Top of Raw data

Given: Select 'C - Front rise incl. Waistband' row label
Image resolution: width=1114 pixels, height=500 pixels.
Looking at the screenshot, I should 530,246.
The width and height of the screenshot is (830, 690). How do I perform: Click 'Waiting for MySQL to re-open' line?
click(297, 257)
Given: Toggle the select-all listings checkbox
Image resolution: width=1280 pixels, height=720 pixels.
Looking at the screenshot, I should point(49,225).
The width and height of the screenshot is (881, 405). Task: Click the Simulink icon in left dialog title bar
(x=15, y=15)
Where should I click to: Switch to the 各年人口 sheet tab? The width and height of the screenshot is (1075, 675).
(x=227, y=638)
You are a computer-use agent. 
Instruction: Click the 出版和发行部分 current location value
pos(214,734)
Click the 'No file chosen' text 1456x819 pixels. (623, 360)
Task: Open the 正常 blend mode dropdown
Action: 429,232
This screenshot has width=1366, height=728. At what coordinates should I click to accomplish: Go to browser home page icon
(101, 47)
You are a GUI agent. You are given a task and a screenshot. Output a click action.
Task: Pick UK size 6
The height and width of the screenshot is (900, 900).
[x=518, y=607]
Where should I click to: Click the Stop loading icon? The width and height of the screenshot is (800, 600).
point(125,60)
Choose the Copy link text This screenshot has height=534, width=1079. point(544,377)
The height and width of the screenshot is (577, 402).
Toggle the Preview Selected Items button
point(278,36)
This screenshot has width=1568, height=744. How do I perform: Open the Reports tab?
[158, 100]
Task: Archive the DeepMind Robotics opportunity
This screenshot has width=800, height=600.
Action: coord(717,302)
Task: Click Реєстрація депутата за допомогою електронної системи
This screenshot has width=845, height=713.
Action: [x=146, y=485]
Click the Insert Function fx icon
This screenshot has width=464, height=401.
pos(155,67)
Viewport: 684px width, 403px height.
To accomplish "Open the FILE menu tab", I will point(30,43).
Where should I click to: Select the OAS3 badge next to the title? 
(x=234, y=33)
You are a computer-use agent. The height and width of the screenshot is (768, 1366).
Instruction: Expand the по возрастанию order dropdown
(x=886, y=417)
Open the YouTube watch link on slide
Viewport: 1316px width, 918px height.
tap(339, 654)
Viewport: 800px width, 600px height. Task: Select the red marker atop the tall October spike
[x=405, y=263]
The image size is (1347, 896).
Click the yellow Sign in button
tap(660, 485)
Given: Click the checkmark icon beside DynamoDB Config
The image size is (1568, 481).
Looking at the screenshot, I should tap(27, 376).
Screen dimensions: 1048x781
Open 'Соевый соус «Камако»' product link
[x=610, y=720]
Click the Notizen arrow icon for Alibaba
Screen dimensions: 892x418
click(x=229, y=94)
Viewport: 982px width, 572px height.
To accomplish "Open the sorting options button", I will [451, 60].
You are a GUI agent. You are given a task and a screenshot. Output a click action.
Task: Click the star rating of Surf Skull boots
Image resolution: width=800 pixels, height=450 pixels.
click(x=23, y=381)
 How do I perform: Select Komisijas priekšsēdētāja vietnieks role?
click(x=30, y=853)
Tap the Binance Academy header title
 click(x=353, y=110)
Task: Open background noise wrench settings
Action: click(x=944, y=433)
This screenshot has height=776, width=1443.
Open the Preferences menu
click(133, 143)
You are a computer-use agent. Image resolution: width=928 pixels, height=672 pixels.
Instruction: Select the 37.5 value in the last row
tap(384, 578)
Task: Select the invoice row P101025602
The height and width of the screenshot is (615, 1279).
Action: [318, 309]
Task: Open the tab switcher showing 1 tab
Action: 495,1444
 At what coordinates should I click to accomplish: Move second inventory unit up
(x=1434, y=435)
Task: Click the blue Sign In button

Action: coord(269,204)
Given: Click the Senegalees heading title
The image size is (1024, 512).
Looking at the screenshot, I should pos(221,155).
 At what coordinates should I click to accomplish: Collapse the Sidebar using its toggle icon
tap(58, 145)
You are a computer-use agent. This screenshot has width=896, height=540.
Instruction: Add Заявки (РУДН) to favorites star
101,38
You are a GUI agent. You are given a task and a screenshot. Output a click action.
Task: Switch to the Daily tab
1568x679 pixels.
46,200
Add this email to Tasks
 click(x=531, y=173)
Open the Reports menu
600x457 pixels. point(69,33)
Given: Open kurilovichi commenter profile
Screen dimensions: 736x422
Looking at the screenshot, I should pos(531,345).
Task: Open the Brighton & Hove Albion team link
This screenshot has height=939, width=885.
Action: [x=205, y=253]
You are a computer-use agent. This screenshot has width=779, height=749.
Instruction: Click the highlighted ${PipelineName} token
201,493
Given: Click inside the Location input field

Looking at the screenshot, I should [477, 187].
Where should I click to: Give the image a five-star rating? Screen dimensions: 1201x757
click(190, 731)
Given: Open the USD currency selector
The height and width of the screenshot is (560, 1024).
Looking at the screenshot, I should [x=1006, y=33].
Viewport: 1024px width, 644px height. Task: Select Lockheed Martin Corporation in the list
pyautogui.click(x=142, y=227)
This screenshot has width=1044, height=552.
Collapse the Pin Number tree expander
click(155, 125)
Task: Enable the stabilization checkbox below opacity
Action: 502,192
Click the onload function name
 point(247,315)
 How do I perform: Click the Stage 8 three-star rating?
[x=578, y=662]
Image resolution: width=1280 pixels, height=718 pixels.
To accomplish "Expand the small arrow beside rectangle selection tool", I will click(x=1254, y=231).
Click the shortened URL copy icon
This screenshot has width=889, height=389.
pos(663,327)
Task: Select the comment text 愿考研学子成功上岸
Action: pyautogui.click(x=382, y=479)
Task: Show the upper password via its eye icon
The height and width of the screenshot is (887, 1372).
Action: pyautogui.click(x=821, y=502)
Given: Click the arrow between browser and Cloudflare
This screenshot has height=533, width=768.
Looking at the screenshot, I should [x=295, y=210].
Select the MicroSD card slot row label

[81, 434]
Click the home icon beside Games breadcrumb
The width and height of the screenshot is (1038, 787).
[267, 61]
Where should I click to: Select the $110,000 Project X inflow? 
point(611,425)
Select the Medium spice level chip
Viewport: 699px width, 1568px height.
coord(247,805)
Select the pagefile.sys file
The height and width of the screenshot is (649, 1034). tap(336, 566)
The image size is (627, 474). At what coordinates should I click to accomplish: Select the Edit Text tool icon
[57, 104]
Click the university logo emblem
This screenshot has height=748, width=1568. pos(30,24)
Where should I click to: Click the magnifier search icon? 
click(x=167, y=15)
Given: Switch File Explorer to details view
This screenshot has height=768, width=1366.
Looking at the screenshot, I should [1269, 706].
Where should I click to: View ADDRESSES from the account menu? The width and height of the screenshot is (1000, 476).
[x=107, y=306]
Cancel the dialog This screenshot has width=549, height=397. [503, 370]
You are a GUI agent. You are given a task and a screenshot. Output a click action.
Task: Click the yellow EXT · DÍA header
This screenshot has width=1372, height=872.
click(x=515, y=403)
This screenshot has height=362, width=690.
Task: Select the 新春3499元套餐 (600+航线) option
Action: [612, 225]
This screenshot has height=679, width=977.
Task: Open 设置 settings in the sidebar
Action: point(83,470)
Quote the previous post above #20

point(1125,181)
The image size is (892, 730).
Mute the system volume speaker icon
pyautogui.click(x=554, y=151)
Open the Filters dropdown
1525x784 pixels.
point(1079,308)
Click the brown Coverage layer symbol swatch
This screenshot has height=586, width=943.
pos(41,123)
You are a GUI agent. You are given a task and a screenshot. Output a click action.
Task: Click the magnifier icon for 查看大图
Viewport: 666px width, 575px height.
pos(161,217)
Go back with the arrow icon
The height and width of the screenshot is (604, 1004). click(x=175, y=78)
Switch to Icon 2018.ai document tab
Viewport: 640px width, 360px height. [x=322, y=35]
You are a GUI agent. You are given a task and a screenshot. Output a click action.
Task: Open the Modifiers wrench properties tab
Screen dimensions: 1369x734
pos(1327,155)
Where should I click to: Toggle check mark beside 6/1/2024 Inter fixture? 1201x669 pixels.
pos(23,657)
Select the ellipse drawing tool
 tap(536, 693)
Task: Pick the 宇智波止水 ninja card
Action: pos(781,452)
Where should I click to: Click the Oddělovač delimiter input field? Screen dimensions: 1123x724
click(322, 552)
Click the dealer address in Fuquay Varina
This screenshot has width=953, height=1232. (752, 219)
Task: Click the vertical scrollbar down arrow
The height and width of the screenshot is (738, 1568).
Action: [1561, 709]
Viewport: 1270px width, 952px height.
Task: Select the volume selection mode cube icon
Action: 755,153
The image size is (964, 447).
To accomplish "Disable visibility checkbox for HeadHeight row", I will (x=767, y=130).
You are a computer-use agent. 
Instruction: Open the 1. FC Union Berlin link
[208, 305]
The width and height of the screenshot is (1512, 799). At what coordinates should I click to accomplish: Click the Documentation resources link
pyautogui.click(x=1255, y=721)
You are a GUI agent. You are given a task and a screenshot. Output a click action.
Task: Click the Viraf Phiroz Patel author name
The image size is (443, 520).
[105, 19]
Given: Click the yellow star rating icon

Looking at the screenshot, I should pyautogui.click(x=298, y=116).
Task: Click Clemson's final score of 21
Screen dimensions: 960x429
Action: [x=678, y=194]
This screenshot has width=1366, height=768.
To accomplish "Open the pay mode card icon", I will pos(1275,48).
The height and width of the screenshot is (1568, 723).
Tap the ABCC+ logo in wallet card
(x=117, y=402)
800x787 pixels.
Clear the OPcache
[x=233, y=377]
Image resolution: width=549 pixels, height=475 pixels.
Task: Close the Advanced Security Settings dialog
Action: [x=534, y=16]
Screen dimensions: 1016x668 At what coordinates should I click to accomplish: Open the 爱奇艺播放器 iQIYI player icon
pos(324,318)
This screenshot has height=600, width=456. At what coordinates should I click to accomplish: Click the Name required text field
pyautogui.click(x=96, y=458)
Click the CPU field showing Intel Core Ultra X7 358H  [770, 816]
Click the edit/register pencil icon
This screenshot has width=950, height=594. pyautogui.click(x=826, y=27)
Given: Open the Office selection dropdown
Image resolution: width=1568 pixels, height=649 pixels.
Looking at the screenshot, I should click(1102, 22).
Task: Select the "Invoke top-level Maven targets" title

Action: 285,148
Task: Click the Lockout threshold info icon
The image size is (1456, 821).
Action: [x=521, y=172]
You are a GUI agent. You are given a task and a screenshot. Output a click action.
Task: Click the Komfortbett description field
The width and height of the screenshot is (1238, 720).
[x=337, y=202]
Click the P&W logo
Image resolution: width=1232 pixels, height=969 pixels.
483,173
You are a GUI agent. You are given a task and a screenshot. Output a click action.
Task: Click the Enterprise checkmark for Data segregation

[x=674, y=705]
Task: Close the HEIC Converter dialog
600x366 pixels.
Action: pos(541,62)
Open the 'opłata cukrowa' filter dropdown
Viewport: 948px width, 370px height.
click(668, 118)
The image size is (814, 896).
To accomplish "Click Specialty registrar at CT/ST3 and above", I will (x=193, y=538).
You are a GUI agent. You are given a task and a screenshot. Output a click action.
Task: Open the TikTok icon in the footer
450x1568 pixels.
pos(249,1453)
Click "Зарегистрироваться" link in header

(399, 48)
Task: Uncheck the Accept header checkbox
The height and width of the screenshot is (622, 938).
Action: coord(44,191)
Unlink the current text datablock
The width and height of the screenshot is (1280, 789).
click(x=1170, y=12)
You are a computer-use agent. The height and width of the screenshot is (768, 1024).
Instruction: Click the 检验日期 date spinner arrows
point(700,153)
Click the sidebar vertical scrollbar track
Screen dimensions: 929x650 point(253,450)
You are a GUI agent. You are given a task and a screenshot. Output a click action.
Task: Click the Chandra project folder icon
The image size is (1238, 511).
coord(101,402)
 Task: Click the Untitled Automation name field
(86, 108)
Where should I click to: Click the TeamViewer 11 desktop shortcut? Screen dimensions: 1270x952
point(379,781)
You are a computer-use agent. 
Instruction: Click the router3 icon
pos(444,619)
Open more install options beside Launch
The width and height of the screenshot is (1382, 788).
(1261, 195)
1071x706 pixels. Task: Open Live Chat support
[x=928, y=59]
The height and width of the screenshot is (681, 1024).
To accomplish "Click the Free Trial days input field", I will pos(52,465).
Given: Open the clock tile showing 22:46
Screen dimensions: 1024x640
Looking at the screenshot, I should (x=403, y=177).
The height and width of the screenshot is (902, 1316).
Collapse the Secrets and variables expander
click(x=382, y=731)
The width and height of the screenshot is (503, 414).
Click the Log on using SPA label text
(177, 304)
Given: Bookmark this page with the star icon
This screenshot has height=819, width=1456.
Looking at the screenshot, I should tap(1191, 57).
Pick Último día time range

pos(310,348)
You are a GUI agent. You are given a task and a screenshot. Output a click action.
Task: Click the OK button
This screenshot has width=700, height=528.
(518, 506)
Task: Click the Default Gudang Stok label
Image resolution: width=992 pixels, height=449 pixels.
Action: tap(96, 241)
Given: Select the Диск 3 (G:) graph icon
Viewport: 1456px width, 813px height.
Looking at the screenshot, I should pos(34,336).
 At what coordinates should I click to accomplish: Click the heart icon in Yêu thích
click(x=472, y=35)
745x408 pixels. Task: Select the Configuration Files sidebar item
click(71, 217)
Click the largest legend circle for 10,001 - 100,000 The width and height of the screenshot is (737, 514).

Bottom of Raw data

Required action:
Set down precisely the lines above between the line holding "Click the edit/register pencil icon" and the line holding "Task: Click the Komfortbett description field", inclusive, and nothing beyond them.

Output for this task:
Click the edit/register pencil icon
This screenshot has width=950, height=594. pyautogui.click(x=826, y=27)
Given: Open the Office selection dropdown
Image resolution: width=1568 pixels, height=649 pixels.
Looking at the screenshot, I should click(1102, 22).
Task: Select the "Invoke top-level Maven targets" title

Action: 285,148
Task: Click the Lockout threshold info icon
The image size is (1456, 821).
Action: [x=521, y=172]
You are a GUI agent. You are given a task and a screenshot. Output a click action.
Task: Click the Komfortbett description field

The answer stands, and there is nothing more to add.